[Update, Dec. 8: Embargo Watch’s Ivan Oransky got the following response from Dwayne Brown, senior public affairs officer in the office of communications of the NASA Science Mission Directorate, when he asked if the agency regretted using the phrase “extra-terrestrial” in its initial press release:
“It’s easy to play Monday morning quarterback. However, the statement was accurate.
“The real issue is that the reporting world has changed because of the Internet/bloggers/social media, etc. A “buzz” term like ET will have anyone with a computer put out anything they want or feel. NASA DID NOT HYPE anything - others did. Credible media organizations have not questioned NASA about any text. Bloggers and social media have ..it’s what makes our country great—FREEDOM OF SPEECH.
“The discussion now is about the science and next steps.”
Calling the press release accurate relies on a technicality, however. A statement can be factually correct and misleading at the same time, due to ambiguity, tenor, or a dozen other rhetorical factors. Moreover, “pitting” (as Oransky put it) blogs against “credible media organizations” belies the fact that blogs at The Washington Post, The Atlanta Journal Constitution, and CBS News were among those that fed the speculation about aliens.]
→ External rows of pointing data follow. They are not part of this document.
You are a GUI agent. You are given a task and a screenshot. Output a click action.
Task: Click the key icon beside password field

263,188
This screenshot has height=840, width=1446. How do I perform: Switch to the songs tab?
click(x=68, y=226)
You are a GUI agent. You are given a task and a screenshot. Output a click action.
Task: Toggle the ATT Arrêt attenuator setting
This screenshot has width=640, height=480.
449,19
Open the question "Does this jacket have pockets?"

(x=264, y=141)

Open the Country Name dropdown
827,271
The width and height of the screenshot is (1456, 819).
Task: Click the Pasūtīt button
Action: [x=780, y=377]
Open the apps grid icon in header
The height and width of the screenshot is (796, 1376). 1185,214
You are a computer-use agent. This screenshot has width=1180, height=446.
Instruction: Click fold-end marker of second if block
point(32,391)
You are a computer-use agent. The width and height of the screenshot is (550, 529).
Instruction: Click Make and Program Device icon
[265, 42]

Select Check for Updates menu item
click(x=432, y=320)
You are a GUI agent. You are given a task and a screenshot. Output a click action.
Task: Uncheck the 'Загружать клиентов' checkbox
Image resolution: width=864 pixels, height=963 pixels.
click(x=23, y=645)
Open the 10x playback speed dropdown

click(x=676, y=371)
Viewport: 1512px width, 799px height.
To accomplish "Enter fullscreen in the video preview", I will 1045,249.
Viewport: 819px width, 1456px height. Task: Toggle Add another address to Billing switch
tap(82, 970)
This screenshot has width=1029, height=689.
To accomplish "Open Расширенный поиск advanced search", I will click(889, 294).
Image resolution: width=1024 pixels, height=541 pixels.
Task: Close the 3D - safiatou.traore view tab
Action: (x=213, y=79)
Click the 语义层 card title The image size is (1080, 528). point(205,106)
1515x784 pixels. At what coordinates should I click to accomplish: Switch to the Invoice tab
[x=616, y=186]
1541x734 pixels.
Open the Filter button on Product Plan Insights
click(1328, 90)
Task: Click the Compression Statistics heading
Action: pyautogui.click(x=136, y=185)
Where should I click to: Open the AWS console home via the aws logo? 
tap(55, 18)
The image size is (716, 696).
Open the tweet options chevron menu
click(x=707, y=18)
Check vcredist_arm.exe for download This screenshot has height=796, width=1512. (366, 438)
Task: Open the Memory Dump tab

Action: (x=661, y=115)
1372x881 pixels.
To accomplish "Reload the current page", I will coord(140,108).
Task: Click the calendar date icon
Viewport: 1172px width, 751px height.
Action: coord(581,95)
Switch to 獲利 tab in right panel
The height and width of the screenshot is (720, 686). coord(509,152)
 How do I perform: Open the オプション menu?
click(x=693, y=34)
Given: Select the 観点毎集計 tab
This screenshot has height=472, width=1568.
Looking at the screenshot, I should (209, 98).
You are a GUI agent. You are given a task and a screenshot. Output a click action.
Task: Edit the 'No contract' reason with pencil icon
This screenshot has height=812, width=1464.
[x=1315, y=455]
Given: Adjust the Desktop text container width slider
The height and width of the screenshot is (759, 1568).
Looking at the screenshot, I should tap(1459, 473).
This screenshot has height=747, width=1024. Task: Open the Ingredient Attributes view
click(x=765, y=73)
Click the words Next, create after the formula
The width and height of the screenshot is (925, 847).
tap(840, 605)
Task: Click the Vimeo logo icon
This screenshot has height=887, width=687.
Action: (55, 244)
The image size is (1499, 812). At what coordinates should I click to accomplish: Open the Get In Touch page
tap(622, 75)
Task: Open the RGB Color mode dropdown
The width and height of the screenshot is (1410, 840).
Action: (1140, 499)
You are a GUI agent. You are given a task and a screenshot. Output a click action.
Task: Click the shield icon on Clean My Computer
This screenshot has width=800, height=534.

VIDEO: NASA Footage of UFO Fleet Leaving Earth... Famed NASA Astronaut confirms Extraterrestrials are here... (VIDEO): Apollo Astronaut Edgar Mitchell: The UFO crash in Roswell Dr. Edgar Mitchell... Pravda: Extraterrestrial Spaceships Land and Crash on Earth Regularly... Pope's star watcher to visit Nasa (12th February 2009) and talk aliens:
http://cristiannegureanu.blogspot.com/2010/10/nasa-footage-of-ufo-fleet-leaving-earth.html
#1 Posted by Dan, CJR on Wed 1 Dec 2010 at 11:45 PM
Another way to frame this discovery that certainly would have made it more sensational would be "Second Biogenesis on Earth" or "Second Tree of Life Discovered." Both of these are accurate ways to describe the Mono Lake discovery.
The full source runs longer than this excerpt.